On comprend mieux alors l’inquiétude de Marquette : les Illinois qui paraissent endosser le genre féminin de manière sérieuse, radicale et durable mettent fondamentalement en question une hiérarchie des genres qui répond à l’ordonnancement du monde. Pour lui, ils désorganisent la distinction entre les genres et exposent virtuellement la perfection masculine au risque de la dissolution. Les ikoneta sont dévastateurs non pas parce qu’ils représenteraient une troisième classe de genre, antinomique avec le système duel européen mais parce qu’ils opèrent un retournement de prestige et de pouvoir culturellement inacceptable.[8] Ce qui est déroutant pour les voyageurs européens, ce n’est donc peut-être pas tant l’existence d’un éventuel troisième genre, comme le supposent nombre d’auteurs contemporains ; ce qui les déroute dans la manière d’être des ikoneta c’est qu’elle renverse les hiérarchies sociale et divine.

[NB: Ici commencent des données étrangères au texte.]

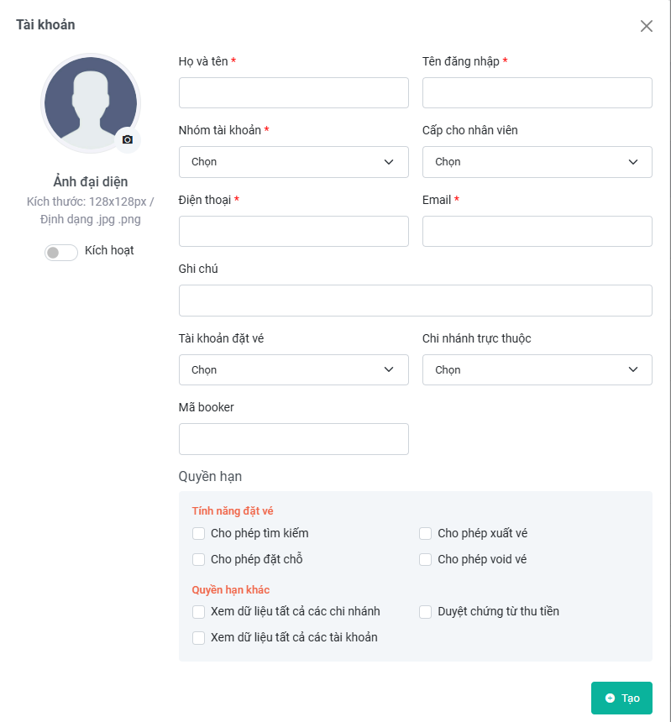The height and width of the screenshot is (722, 671).
Task: Check Xem dữ liệu tất cả các tài khoản
Action: [x=198, y=638]
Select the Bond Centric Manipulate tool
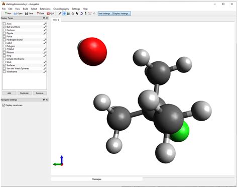This screenshot has width=238, height=188. (68, 14)
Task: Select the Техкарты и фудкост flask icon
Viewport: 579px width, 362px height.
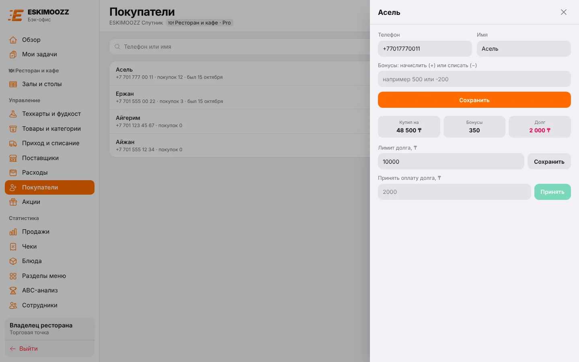Action: pyautogui.click(x=13, y=114)
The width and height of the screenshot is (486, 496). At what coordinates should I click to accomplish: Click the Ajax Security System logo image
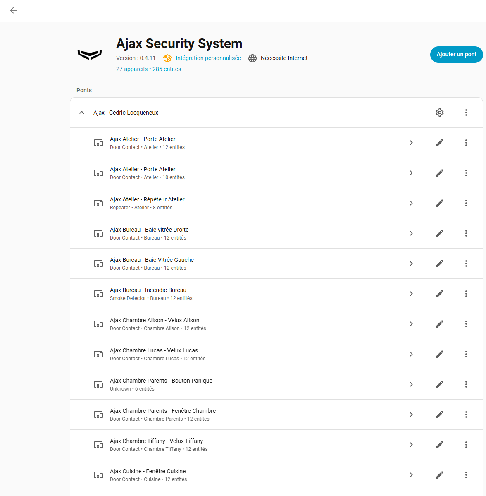pyautogui.click(x=89, y=55)
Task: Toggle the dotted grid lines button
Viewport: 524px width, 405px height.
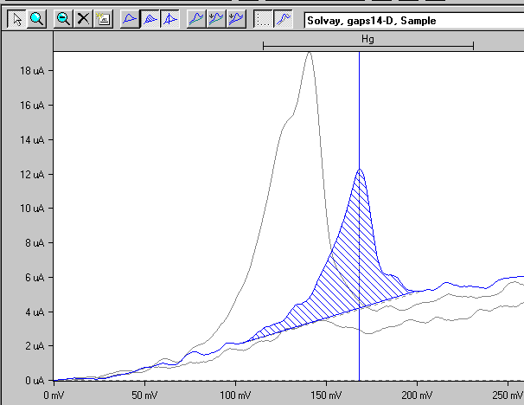Action: tap(263, 19)
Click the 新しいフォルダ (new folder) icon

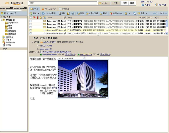point(3,13)
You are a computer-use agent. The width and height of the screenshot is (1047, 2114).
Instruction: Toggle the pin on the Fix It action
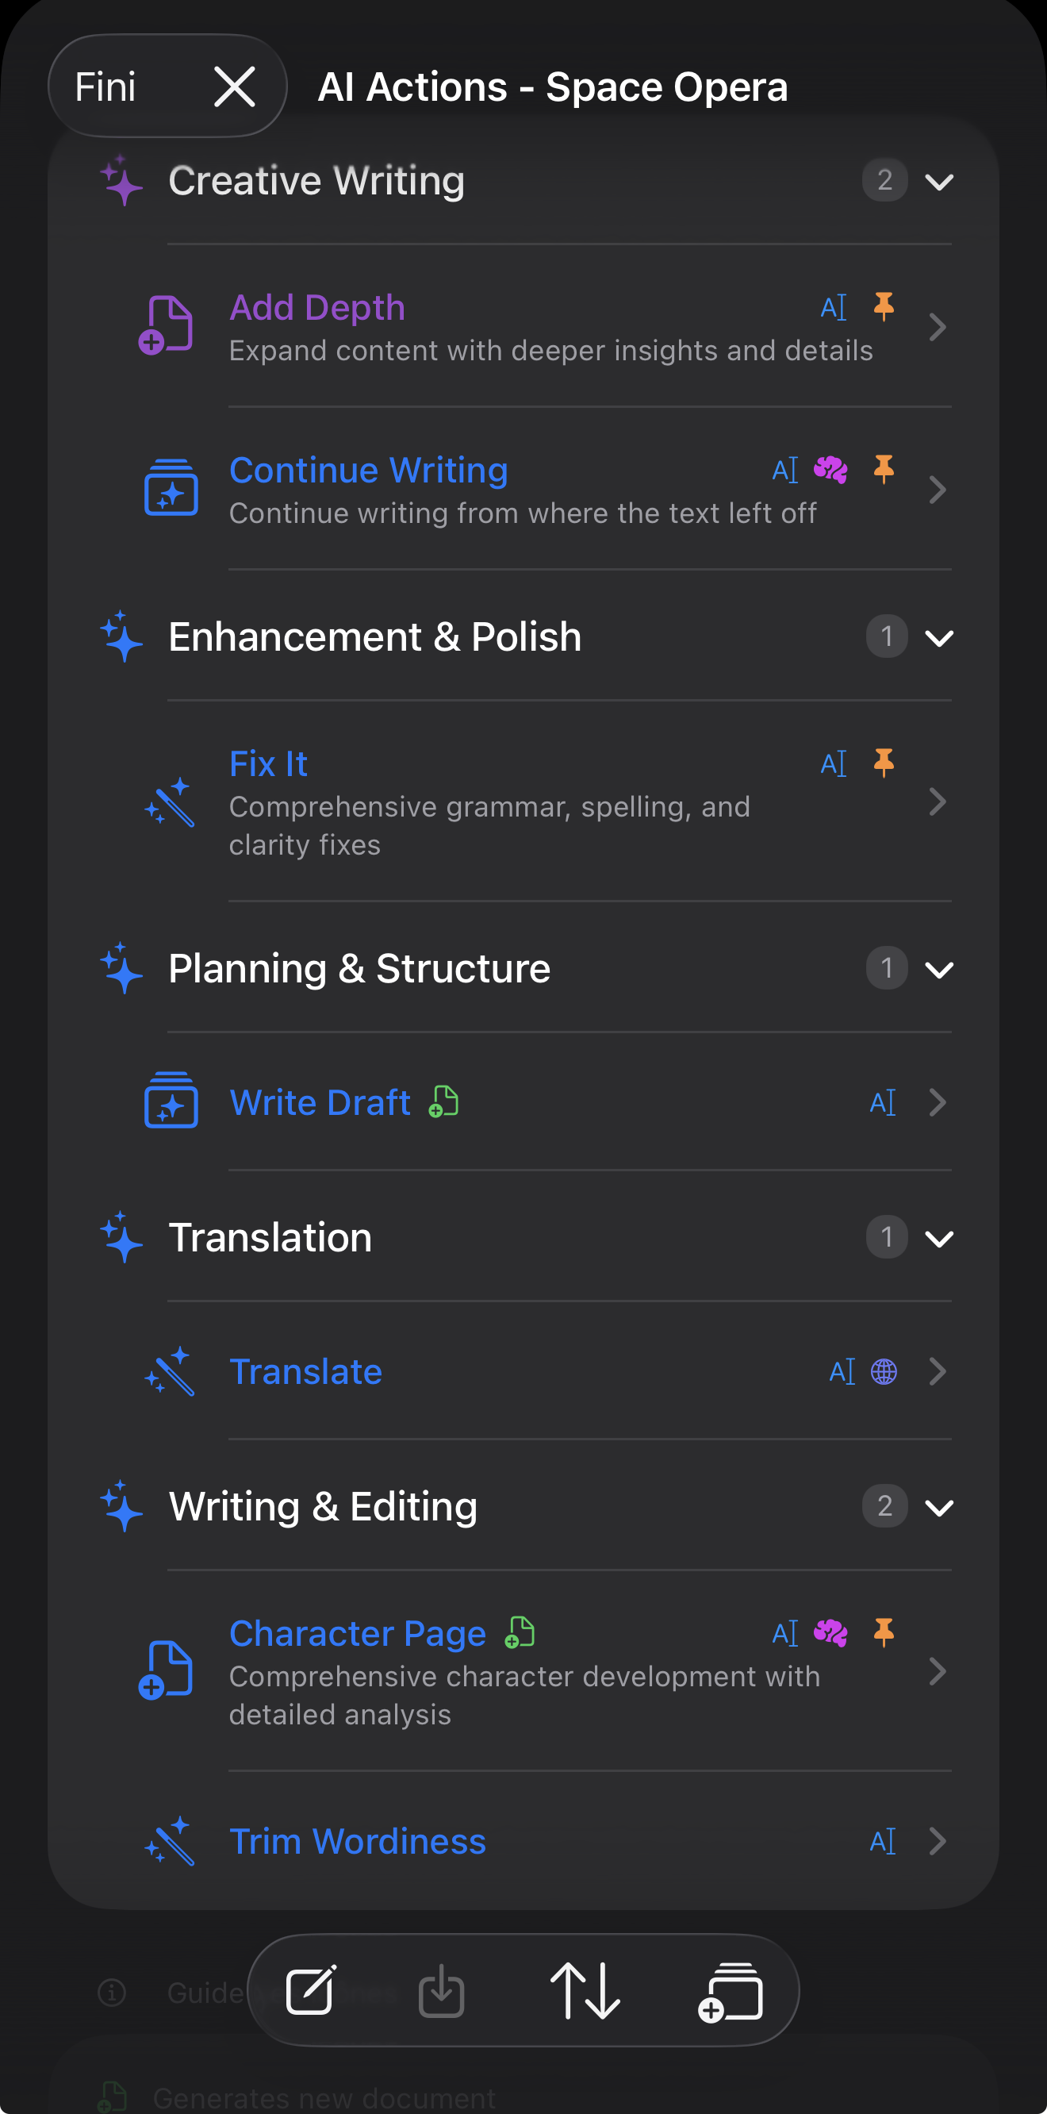click(885, 763)
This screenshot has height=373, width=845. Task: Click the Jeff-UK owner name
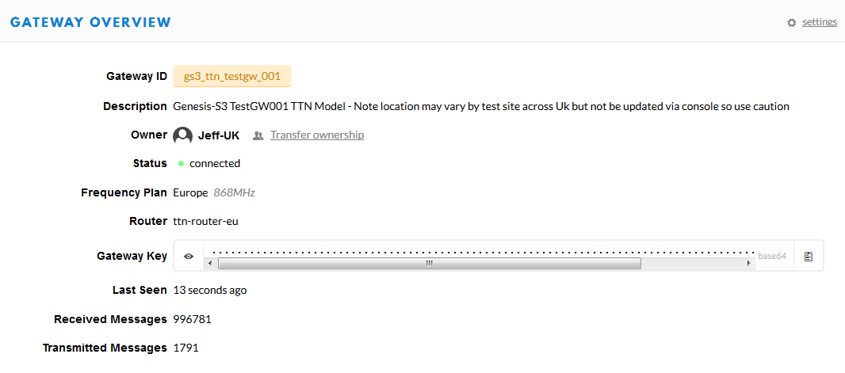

En remettant en question la hiérarchie des genres, ces personnes mettent en péril l’ordre du monde. Il y a assurément de quoi être embarrassé et troublé.

 

Exploration de l’expérience transgenre : des superstitions aux vices

Le texte de Marquette cherche moins à expliquer qu’à établir l’expérience transgenre dans tous ses aspects, mais il avance aussi un début d’explication : la transgenrité serait affaire de superstition. Ce lien se trouve aussi affirmé dans un autre texte, celui de Louis Hennepin, un missionnaire franciscain qui séjourne en Nouvelle-France entre 1675 et 1681 et qui écrit : “ J’ay veu un garçon âgé d’environ dix-sept à dix-huit ans lequel avoit resvé qu’il estoit fille, il y ajoûta tellement foy qu’il croyoit estre tel ; il se vestoit comme les filles, & faisoit tous les mesmes ouvrages que les femmes. ” (1683 : 99) Pour les anthropologues contemporains cette mention d’un “ rêve ” qui amène à la transformation en femme évoque immanquablement l’un des modes de transsexuation largement répertorié parmi les populations amérindiennes : la confirmation du statut de transgenre par un être surnaturel lors d’une “ vision ” qui a lieu à l’adolescence, voire à l’âge adulte.[9] L’individu ne peut se soustraire à cette vision qui l’amène parfois, en outre, au statut de “ medicine person ” (les manitous évoqués par Marquette).[10]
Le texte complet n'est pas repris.